Alice Thompson, CEO
Newcastle Herald, 2 February 2021
Investment in the Hunter’s transport networks can do so much more than fill ‘missing links’ and create short-term construction jobs. The right projects will support the growth of industries and new jobs that will underwrite the diversification and sustainability of our region’s economy well into the future.
That’s why the Committee for the Hunter brought some big transport ideas to governments last year, including a new runway at Newcastle Airport and a multipurpose deep-water terminal at the Port of Newcastle. Projects that will stimulate an economy reeling from the COVID-19 pandemic while supporting thousands of ongoing high value jobs and complementary investment.
While the 2020-21 Federal Budget did not deliver all that we had hoped, there was an important win for the region in the Mid-Year Economic Fiscal Outlook that went largely unnoticed.
Northern NSW is having one of the best agricultural harvests we have seen for generations – if not the largest on record. The famous ‘Golden Triangle’ has had an amazing growing season with full fields of cereal crops, wheat, barley and canola. Yellows and greens paint the landscape where 12 months ago was brown dust.
It is one thing to be the ‘food bowl’ – but how does Australia’s world class food and fibre reach dining tables around the globe in the most cost-effective way?
That’s why it was welcome news that the Australian Rail Track Corporation (ARTC) secured $44.7 million to upgrade the 35 kilometre Narrabri to Turrawan Line. The project will improve connections between Inland Rail and the Hunter Valley, allowing longer and heavier freight trains transporting food and fibre to access the Port of Newcastle more efficiently.
To illustrate, the upgrade means an additional 18-tonne payload in each wagon. That translates to 720 tonnes of additional freight carried (the equivalent of 100 elephants in weight) across a typical 40-wagon train using existing services.
Transport can amount to as much as a third of the cost of getting products to market. Wherever we can reduce that cost, the more dollars go back into the regions, the more competitive our products are on the international market and the cheaper it is for local food production.
The Australian agricultural industry has set a $100 billion export target by 2030. The ARTC’s investment complements the Hunter Valley’s world class transport network – built for our coal and heavy manufacturing industries – to now help our farmers reach this export target.
Agricultural producers transporting grain, cotton and other food and fibre from Northern NSW to domestic and export markets are the major beneficiaries. That region will also benefit from freight being transported more efficiently on the backhaul leg – like machinery or fertiliser, from the port to the paddock.
The Hunter also stands to benefit and we have more to offer than a transit corridor between paddock and plate. We have the opportunity to leverage the link to Inland Rail to support more value-added export opportunities and jobs in agribusiness, food and beverage manufacturing and pharmaceuticals in our region.

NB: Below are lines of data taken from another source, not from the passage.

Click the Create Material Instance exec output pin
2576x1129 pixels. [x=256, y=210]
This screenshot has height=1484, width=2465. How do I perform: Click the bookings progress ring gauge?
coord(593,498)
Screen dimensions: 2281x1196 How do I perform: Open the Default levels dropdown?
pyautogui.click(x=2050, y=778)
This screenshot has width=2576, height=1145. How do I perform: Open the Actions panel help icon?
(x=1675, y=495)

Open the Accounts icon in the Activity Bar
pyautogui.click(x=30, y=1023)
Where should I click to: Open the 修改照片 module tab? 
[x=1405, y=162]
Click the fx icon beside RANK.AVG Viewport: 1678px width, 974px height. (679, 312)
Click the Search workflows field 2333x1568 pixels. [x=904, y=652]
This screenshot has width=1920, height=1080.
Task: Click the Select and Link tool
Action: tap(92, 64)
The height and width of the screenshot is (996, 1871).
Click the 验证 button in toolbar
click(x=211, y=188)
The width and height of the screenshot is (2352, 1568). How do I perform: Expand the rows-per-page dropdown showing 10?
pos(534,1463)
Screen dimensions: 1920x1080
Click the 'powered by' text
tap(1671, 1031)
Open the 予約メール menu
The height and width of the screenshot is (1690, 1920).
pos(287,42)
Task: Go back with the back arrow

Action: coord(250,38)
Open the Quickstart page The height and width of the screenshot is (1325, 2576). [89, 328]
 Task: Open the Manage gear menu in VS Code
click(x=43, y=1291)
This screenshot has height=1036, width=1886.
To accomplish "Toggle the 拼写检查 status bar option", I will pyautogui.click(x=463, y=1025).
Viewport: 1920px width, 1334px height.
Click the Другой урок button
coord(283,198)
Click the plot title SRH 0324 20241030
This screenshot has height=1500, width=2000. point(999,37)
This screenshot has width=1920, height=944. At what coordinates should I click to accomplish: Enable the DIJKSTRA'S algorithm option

It will take vision and a plan to achieve the full potential. A plan that also has the upgrade of the Newcastle Airport and containerisation of the Port of Newcastle at its centre.
The Narrabri to Turrawan rail upgrade shows how we can pivot the Hunter’s industrial and mining heritage and infrastructure to secure jobs in a stronger, diversified economy, all while boosting farmers’ productivity and wealth in North West NSW. A relatively small project that delivers a great return for the Hunter Valley, for regional Australia and the national economy.